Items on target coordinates
begin

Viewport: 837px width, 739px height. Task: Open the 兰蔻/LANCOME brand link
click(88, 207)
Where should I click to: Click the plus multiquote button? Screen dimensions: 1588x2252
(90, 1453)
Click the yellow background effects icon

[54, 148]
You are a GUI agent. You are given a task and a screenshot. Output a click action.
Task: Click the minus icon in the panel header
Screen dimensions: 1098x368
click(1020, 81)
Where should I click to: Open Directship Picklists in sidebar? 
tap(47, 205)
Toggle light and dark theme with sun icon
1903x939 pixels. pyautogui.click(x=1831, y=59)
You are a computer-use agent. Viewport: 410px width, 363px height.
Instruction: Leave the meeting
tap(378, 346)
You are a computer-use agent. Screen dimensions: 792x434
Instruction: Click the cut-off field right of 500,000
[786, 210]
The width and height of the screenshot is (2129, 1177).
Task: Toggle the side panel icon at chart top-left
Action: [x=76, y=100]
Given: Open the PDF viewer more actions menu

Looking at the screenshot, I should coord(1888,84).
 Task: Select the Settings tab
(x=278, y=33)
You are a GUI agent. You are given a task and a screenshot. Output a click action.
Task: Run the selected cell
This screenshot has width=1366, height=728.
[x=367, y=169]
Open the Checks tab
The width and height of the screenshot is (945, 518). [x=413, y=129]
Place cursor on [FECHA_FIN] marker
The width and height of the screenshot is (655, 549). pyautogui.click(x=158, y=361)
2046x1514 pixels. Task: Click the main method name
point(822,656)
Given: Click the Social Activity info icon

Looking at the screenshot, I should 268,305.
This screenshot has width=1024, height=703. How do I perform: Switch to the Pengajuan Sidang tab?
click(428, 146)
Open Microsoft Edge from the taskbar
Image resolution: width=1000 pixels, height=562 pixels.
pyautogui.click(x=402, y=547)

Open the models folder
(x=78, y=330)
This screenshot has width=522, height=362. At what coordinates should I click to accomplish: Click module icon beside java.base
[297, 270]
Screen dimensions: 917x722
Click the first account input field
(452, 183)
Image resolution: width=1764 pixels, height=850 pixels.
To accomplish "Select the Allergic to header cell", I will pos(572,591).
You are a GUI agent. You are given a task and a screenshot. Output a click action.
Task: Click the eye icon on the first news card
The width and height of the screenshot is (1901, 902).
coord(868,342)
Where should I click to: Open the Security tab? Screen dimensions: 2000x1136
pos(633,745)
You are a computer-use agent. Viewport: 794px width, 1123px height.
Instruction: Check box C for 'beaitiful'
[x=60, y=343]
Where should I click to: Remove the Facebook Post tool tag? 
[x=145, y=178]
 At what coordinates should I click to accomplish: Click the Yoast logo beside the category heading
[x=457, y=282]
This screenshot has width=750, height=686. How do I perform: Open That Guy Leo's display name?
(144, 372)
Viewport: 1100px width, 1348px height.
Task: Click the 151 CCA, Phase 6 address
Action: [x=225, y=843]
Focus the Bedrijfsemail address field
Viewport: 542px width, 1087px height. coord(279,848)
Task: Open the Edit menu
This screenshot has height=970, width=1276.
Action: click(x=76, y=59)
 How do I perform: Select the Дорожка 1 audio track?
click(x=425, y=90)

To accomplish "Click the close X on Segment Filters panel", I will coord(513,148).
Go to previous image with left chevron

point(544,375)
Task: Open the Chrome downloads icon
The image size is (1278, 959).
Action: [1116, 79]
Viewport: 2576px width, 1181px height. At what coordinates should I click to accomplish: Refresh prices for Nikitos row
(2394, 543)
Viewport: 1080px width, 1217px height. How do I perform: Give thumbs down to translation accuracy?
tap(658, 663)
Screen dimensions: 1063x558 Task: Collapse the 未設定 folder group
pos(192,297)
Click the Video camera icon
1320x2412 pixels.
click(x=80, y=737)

end

*TASK DIRECTIONS*: Rescale everything from the line containing "Viewport: 2576px width, 1181px" down to the end of the items. Reproduce those lines in full, requests included, but multiply each coordinate in the answers by 0.65 and round it to a whole number, rounding halves up.

*CORRECT OUTPUT*:
Viewport: 2576px width, 1181px height. At what coordinates should I click to accomplish: Refresh prices for Nikitos row
(1556, 353)
Viewport: 1080px width, 1217px height. How do I perform: Give thumbs down to translation accuracy?
tap(428, 431)
Screen dimensions: 1063x558 Task: Collapse the 未設定 folder group
pos(125,193)
Click the Video camera icon
1320x2412 pixels.
click(x=52, y=479)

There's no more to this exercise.